Task:
Please reproduce every line of the recorded data below without changing anything.

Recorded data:
▬▬▬▬▬▬▬▬▬▬

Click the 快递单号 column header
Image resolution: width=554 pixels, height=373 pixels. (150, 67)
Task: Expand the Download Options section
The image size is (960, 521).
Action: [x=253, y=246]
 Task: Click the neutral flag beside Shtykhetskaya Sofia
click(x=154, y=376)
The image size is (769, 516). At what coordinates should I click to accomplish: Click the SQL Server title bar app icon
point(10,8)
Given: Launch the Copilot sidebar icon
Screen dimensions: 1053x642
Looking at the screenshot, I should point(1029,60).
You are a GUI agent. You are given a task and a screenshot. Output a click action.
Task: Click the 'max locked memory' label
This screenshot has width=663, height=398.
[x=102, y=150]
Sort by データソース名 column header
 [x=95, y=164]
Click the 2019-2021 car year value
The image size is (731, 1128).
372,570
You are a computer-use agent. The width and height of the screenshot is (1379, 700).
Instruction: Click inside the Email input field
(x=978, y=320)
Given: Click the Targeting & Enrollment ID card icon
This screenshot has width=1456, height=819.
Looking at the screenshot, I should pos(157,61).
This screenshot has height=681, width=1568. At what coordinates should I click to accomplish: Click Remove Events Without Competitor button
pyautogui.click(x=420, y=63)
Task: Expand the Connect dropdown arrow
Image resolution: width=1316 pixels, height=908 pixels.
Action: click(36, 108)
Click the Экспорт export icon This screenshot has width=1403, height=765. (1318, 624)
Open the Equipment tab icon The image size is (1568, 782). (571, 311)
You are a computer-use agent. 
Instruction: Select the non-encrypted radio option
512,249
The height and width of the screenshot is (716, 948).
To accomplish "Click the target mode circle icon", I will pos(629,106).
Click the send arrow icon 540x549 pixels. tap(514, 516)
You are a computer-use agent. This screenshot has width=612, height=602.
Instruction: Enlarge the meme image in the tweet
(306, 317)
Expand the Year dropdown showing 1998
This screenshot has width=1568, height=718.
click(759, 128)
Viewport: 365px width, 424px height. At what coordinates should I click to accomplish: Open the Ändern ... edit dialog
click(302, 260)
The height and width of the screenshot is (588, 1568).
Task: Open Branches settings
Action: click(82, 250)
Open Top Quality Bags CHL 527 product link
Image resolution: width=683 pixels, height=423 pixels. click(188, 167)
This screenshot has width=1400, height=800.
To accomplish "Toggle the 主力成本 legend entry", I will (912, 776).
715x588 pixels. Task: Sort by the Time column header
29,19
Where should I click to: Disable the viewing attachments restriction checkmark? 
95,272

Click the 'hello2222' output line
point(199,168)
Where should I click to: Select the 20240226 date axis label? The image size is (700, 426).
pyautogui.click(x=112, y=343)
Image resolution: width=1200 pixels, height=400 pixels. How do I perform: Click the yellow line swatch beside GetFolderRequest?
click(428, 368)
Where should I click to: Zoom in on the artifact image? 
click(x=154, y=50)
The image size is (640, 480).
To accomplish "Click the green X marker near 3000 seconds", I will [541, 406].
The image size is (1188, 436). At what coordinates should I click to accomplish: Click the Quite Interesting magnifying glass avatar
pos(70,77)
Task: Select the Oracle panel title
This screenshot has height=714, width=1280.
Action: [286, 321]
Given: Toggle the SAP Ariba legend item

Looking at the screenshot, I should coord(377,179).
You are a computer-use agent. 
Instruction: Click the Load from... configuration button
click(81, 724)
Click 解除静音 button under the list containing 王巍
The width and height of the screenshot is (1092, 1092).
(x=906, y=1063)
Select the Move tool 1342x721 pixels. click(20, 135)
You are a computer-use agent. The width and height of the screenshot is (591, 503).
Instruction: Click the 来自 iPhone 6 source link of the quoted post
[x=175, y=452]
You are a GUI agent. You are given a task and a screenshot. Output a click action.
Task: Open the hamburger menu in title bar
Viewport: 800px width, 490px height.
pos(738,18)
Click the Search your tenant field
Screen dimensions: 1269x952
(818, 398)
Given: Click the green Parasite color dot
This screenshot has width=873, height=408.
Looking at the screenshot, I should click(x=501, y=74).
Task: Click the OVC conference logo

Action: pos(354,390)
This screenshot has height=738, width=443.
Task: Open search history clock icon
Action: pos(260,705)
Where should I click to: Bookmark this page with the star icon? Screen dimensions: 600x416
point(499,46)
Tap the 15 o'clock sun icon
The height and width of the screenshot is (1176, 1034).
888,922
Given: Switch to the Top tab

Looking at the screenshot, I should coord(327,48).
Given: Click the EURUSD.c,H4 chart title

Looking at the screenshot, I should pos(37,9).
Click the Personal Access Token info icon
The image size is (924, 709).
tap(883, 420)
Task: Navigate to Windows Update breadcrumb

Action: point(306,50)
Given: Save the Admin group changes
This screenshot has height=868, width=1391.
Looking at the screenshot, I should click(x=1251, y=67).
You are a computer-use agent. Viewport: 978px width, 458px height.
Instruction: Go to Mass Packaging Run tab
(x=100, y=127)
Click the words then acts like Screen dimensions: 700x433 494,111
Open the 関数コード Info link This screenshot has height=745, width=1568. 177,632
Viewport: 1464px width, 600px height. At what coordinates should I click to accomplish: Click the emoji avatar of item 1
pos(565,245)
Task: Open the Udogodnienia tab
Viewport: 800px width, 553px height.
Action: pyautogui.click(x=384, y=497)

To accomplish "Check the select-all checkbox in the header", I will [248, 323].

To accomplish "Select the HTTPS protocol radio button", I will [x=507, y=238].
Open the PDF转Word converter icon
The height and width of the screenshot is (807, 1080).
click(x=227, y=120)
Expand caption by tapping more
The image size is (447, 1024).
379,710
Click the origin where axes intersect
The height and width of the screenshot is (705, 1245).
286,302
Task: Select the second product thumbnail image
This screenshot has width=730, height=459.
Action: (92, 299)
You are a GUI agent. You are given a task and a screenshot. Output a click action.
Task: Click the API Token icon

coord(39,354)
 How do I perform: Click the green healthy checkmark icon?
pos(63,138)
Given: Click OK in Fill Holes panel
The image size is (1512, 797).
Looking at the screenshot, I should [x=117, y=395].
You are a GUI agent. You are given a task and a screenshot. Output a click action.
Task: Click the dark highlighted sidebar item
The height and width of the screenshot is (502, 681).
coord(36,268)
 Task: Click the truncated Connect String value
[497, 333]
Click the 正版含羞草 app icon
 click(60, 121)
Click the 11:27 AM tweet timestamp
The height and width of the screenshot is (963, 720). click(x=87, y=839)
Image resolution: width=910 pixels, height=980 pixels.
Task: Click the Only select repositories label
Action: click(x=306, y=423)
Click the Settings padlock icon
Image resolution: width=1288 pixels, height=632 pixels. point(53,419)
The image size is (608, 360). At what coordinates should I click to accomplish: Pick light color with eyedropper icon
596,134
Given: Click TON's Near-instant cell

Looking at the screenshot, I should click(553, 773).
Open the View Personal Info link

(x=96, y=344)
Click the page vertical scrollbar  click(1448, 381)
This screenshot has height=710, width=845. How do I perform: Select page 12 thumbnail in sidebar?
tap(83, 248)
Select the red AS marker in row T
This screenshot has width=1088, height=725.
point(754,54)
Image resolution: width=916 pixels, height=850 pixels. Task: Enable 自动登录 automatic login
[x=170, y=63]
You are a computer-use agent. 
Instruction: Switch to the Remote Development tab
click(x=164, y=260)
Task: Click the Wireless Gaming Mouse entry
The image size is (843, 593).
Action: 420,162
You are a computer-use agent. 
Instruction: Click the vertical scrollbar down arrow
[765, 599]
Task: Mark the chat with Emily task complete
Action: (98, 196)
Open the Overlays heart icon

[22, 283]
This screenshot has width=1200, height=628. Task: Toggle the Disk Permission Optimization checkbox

▬▬▬▬▬▬▬▬▬▬

Written solution:
Click the 快递单号 column header
Image resolution: width=554 pixels, height=373 pixels. (150, 67)
Task: Expand the Download Options section
The image size is (960, 521).
Action: [x=253, y=246]
 Task: Click the neutral flag beside Shtykhetskaya Sofia
click(x=154, y=376)
The image size is (769, 516). At what coordinates should I click to accomplish: Click the SQL Server title bar app icon
point(10,8)
Given: Launch the Copilot sidebar icon
Screen dimensions: 1053x642
Looking at the screenshot, I should point(1029,60).
You are a GUI agent. You are given a task and a screenshot. Output a click action.
Task: Click the 'max locked memory' label
This screenshot has width=663, height=398.
[x=102, y=150]
Sort by データソース名 column header
 [x=95, y=164]
Click the 2019-2021 car year value
The image size is (731, 1128).
372,570
You are a computer-use agent. The width and height of the screenshot is (1379, 700).
Instruction: Click inside the Email input field
(x=978, y=320)
Given: Click the Targeting & Enrollment ID card icon
This screenshot has width=1456, height=819.
Looking at the screenshot, I should pos(157,61).
This screenshot has height=681, width=1568. At what coordinates should I click to accomplish: Click Remove Events Without Competitor button
pyautogui.click(x=420, y=63)
Task: Expand the Connect dropdown arrow
Image resolution: width=1316 pixels, height=908 pixels.
Action: click(36, 108)
Click the Экспорт export icon This screenshot has width=1403, height=765. (1318, 624)
Open the Equipment tab icon The image size is (1568, 782). (571, 311)
You are a computer-use agent. 
Instruction: Select the non-encrypted radio option
512,249
The height and width of the screenshot is (716, 948).
To accomplish "Click the target mode circle icon", I will pos(629,106).
Click the send arrow icon 540x549 pixels. tap(514, 516)
You are a computer-use agent. This screenshot has width=612, height=602.
Instruction: Enlarge the meme image in the tweet
(306, 317)
Expand the Year dropdown showing 1998
This screenshot has width=1568, height=718.
click(759, 128)
Viewport: 365px width, 424px height. At what coordinates should I click to accomplish: Open the Ändern ... edit dialog
click(302, 260)
The height and width of the screenshot is (588, 1568).
Task: Open Branches settings
Action: click(82, 250)
Open Top Quality Bags CHL 527 product link
Image resolution: width=683 pixels, height=423 pixels. click(188, 167)
This screenshot has width=1400, height=800.
To accomplish "Toggle the 主力成本 legend entry", I will (912, 776).
715x588 pixels. Task: Sort by the Time column header
29,19
Where should I click to: Disable the viewing attachments restriction checkmark? 
95,272

Click the 'hello2222' output line
point(199,168)
Where should I click to: Select the 20240226 date axis label? The image size is (700, 426).
pyautogui.click(x=112, y=343)
Image resolution: width=1200 pixels, height=400 pixels. How do I perform: Click the yellow line swatch beside GetFolderRequest?
click(428, 368)
Where should I click to: Zoom in on the artifact image? 
click(x=154, y=50)
The image size is (640, 480).
To accomplish "Click the green X marker near 3000 seconds", I will [541, 406].
The image size is (1188, 436). At what coordinates should I click to accomplish: Click the Quite Interesting magnifying glass avatar
pos(70,77)
Task: Select the Oracle panel title
This screenshot has height=714, width=1280.
Action: [286, 321]
Given: Toggle the SAP Ariba legend item

Looking at the screenshot, I should coord(377,179).
You are a computer-use agent. 
Instruction: Click the Load from... configuration button
click(81, 724)
Click 解除静音 button under the list containing 王巍
The width and height of the screenshot is (1092, 1092).
(x=906, y=1063)
Select the Move tool 1342x721 pixels. click(20, 135)
You are a computer-use agent. The width and height of the screenshot is (591, 503).
Instruction: Click the 来自 iPhone 6 source link of the quoted post
[x=175, y=452]
You are a GUI agent. You are given a task and a screenshot. Output a click action.
Task: Open the hamburger menu in title bar
Viewport: 800px width, 490px height.
pos(738,18)
Click the Search your tenant field
Screen dimensions: 1269x952
(818, 398)
Given: Click the green Parasite color dot
This screenshot has width=873, height=408.
Looking at the screenshot, I should click(x=501, y=74).
Task: Click the OVC conference logo

Action: pos(354,390)
This screenshot has height=738, width=443.
Task: Open search history clock icon
Action: pos(260,705)
Where should I click to: Bookmark this page with the star icon? Screen dimensions: 600x416
point(499,46)
Tap the 15 o'clock sun icon
The height and width of the screenshot is (1176, 1034).
888,922
Given: Switch to the Top tab

Looking at the screenshot, I should coord(327,48).
Given: Click the EURUSD.c,H4 chart title

Looking at the screenshot, I should pos(37,9).
Click the Personal Access Token info icon
The image size is (924, 709).
tap(883, 420)
Task: Navigate to Windows Update breadcrumb

Action: point(306,50)
Given: Save the Admin group changes
This screenshot has height=868, width=1391.
Looking at the screenshot, I should click(x=1251, y=67).
You are a computer-use agent. Viewport: 978px width, 458px height.
Instruction: Go to Mass Packaging Run tab
(x=100, y=127)
Click the words then acts like Screen dimensions: 700x433 494,111
Open the 関数コード Info link This screenshot has height=745, width=1568. 177,632
Viewport: 1464px width, 600px height. At what coordinates should I click to accomplish: Click the emoji avatar of item 1
pos(565,245)
Task: Open the Udogodnienia tab
Viewport: 800px width, 553px height.
Action: pyautogui.click(x=384, y=497)

To accomplish "Check the select-all checkbox in the header", I will [248, 323].

To accomplish "Select the HTTPS protocol radio button", I will [x=507, y=238].
Open the PDF转Word converter icon
The height and width of the screenshot is (807, 1080).
click(x=227, y=120)
Expand caption by tapping more
The image size is (447, 1024).
379,710
Click the origin where axes intersect
The height and width of the screenshot is (705, 1245).
286,302
Task: Select the second product thumbnail image
This screenshot has width=730, height=459.
Action: (92, 299)
You are a GUI agent. You are given a task and a screenshot. Output a click action.
Task: Click the API Token icon

coord(39,354)
 How do I perform: Click the green healthy checkmark icon?
pos(63,138)
Given: Click OK in Fill Holes panel
The image size is (1512, 797).
Looking at the screenshot, I should [x=117, y=395].
You are a GUI agent. You are given a task and a screenshot. Output a click action.
Task: Click the dark highlighted sidebar item
The height and width of the screenshot is (502, 681).
coord(36,268)
 Task: Click the truncated Connect String value
[497, 333]
Click the 正版含羞草 app icon
 click(60, 121)
Click the 11:27 AM tweet timestamp
The height and width of the screenshot is (963, 720). click(x=87, y=839)
Image resolution: width=910 pixels, height=980 pixels.
Task: Click the Only select repositories label
Action: click(x=306, y=423)
Click the Settings padlock icon
Image resolution: width=1288 pixels, height=632 pixels. point(53,419)
The image size is (608, 360). At what coordinates should I click to accomplish: Pick light color with eyedropper icon
596,134
Given: Click TON's Near-instant cell

Looking at the screenshot, I should click(553, 773).
Open the View Personal Info link

(x=96, y=344)
Click the page vertical scrollbar  click(1448, 381)
This screenshot has height=710, width=845. How do I perform: Select page 12 thumbnail in sidebar?
tap(83, 248)
Select the red AS marker in row T
This screenshot has width=1088, height=725.
point(754,54)
Image resolution: width=916 pixels, height=850 pixels. Task: Enable 自动登录 automatic login
[x=170, y=63]
You are a computer-use agent. 
Instruction: Switch to the Remote Development tab
click(x=164, y=260)
Task: Click the Wireless Gaming Mouse entry
The image size is (843, 593).
Action: 420,162
You are a computer-use agent. 
Instruction: Click the vertical scrollbar down arrow
[765, 599]
Task: Mark the chat with Emily task complete
Action: (98, 196)
Open the Overlays heart icon

[22, 283]
This screenshot has width=1200, height=628. Task: Toggle the Disk Permission Optimization checkbox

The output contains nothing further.